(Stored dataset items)
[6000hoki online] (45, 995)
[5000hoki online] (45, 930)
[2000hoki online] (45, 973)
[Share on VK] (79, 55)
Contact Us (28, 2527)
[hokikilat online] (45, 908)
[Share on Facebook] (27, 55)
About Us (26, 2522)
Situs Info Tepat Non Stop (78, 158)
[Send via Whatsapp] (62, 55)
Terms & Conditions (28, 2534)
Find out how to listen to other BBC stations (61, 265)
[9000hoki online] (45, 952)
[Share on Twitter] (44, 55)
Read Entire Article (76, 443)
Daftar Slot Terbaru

* * *

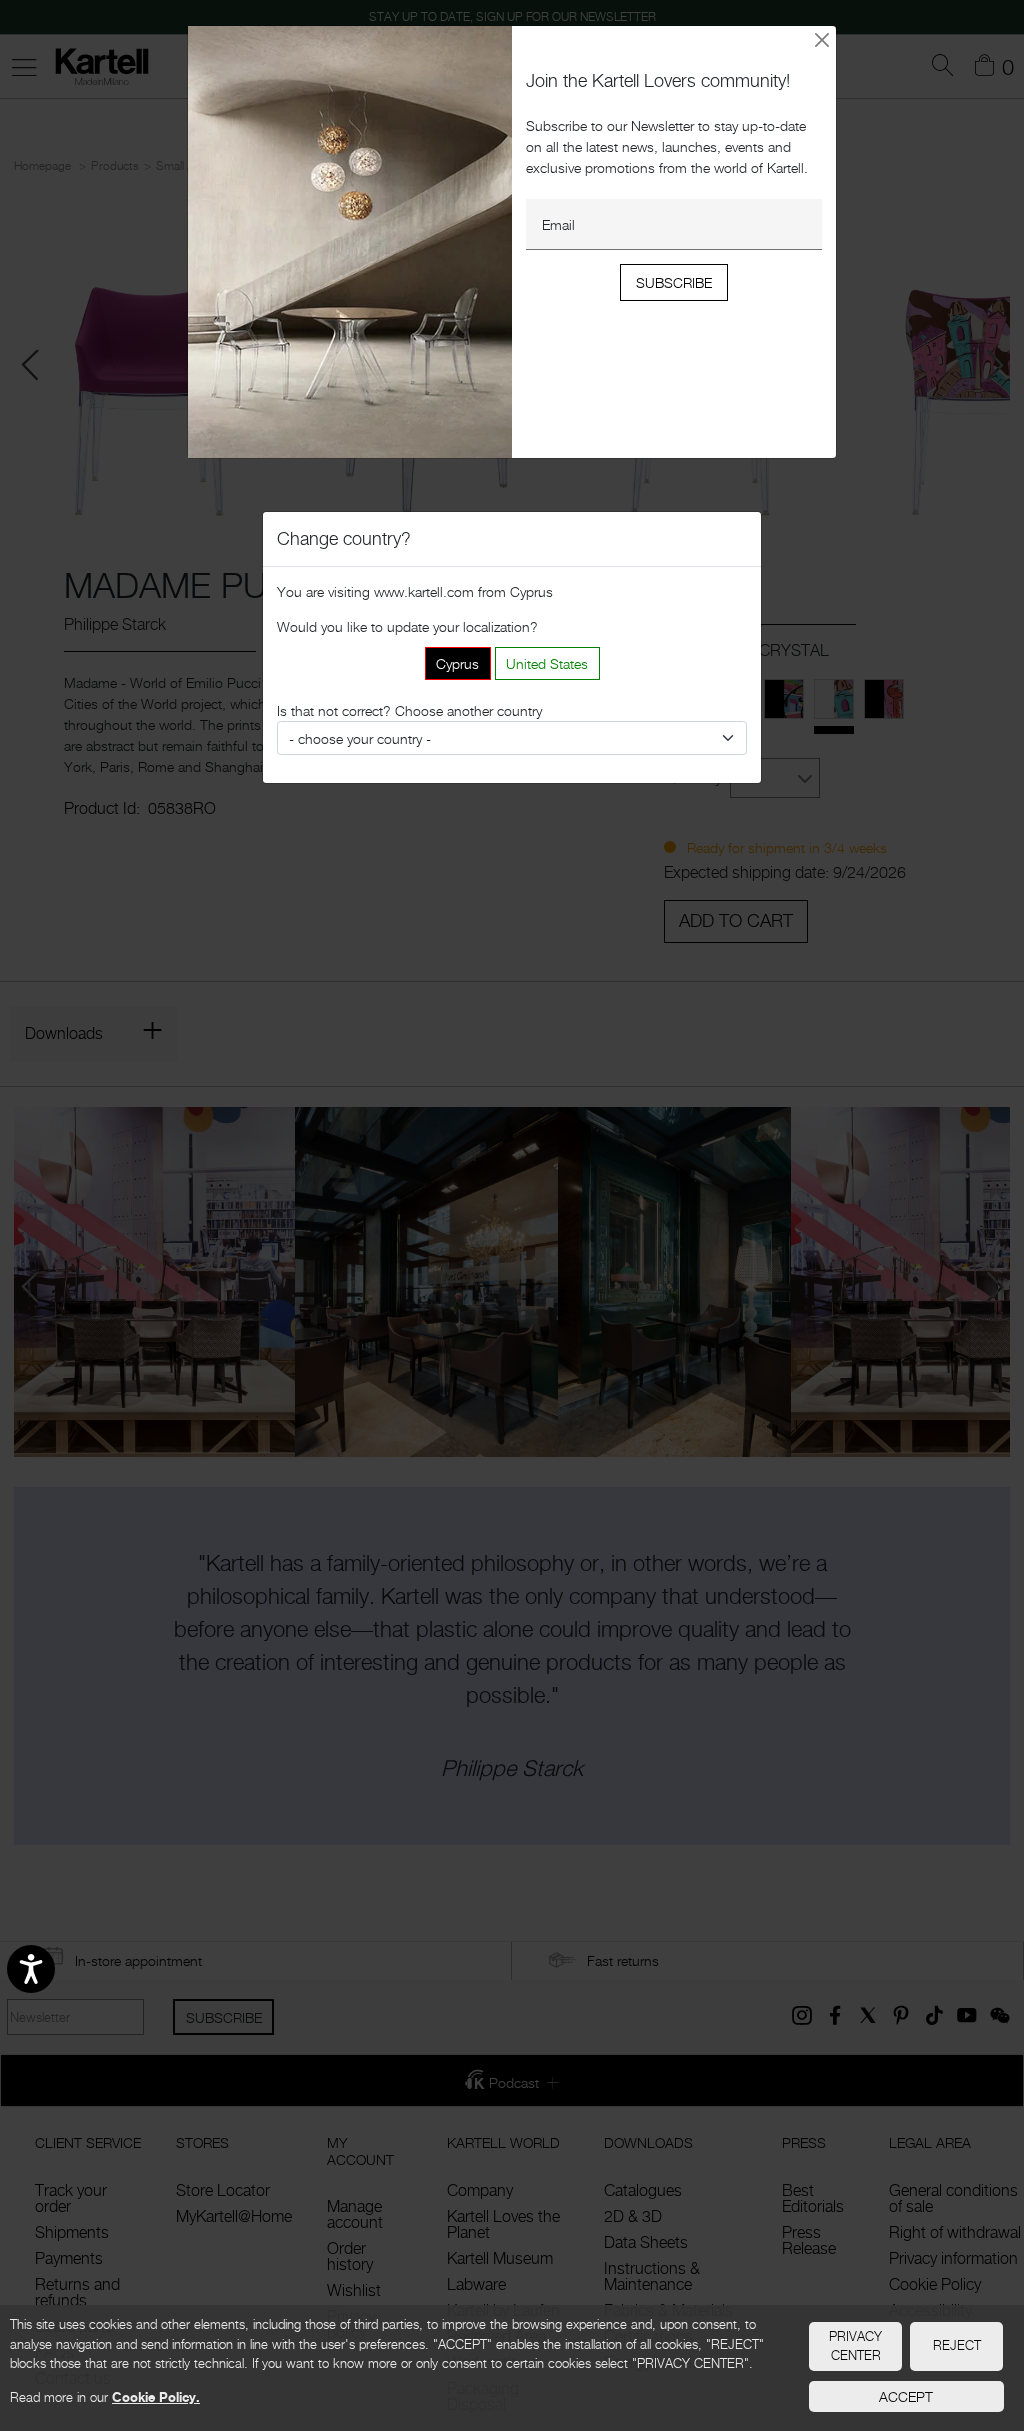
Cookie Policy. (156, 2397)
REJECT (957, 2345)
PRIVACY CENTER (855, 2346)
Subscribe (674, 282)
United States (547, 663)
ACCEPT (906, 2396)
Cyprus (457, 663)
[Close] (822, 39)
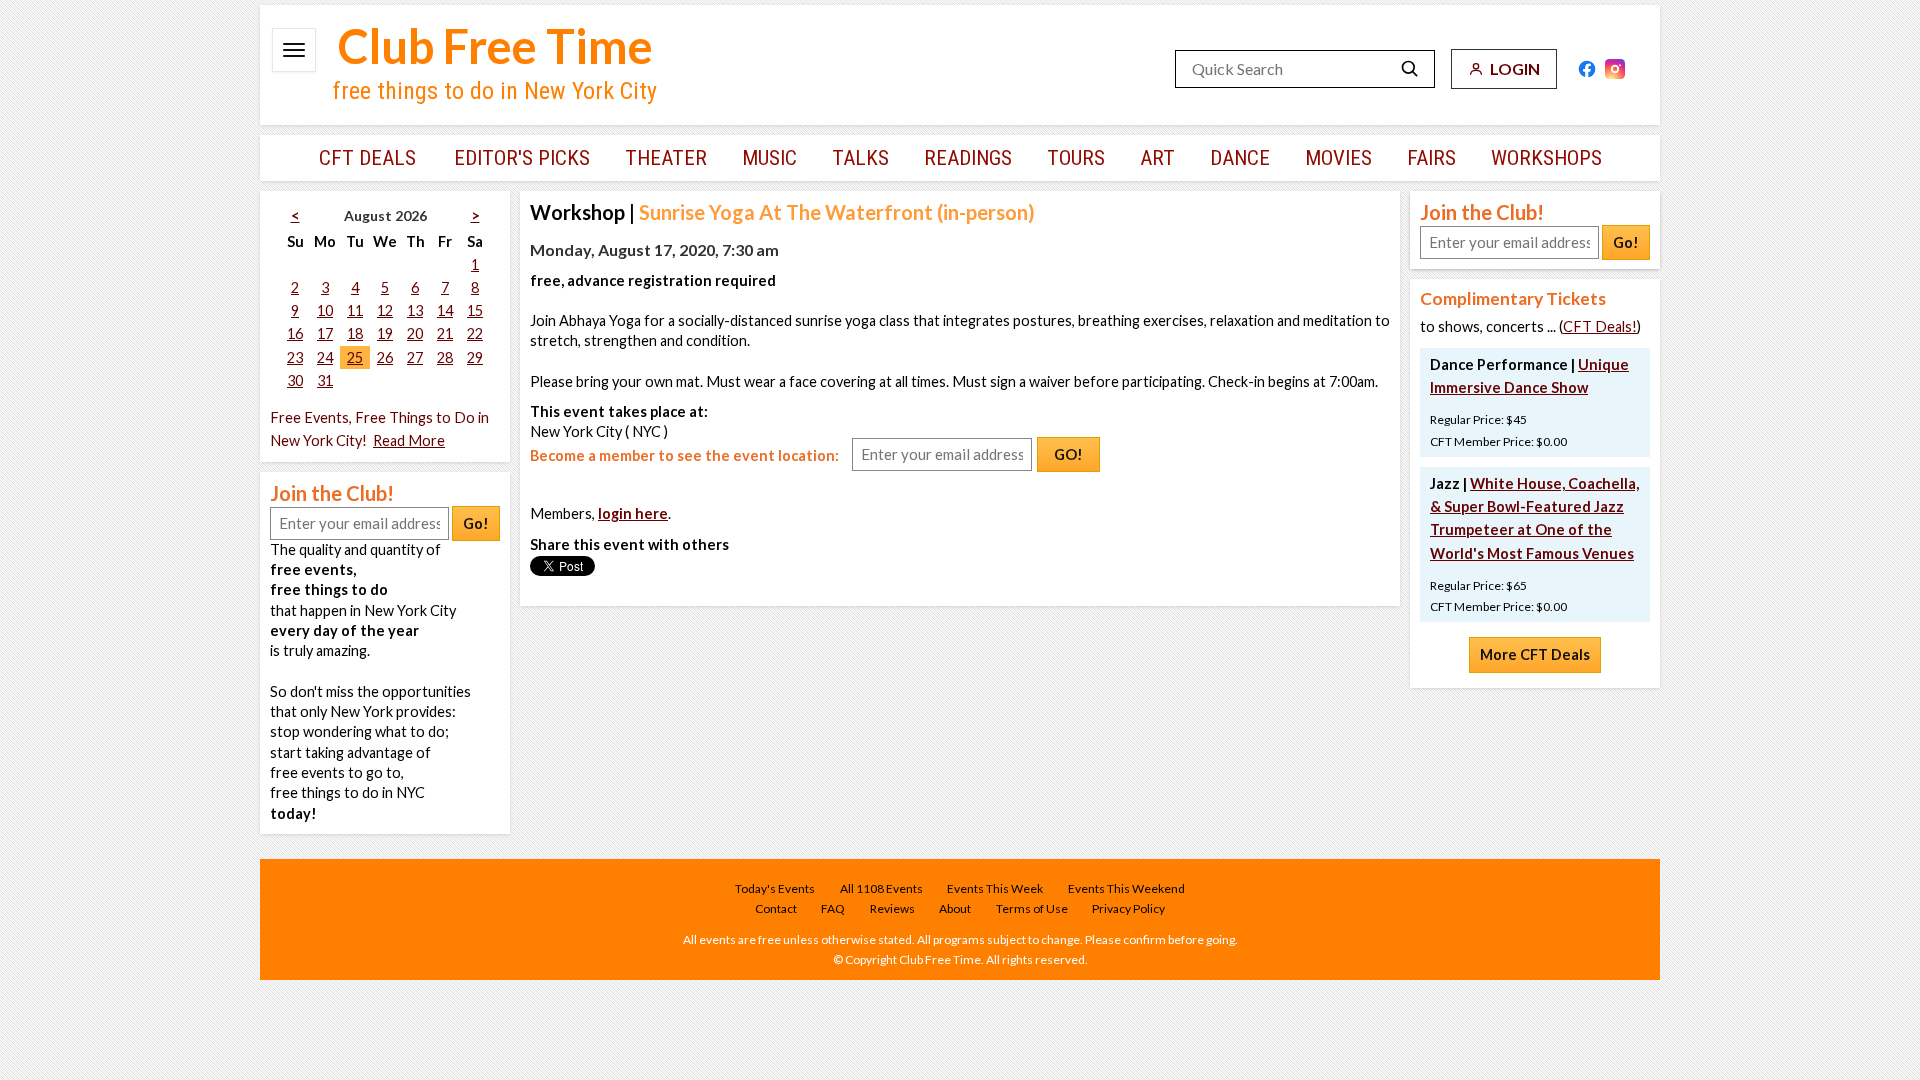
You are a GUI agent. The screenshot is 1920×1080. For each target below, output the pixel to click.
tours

Your instructions
Find the word "online" in the entries. Copy each line that holds it.

Written response
[6000hoki online] (45, 995)
[5000hoki online] (45, 930)
[2000hoki online] (45, 973)
[hokikilat online] (45, 908)
[9000hoki online] (45, 952)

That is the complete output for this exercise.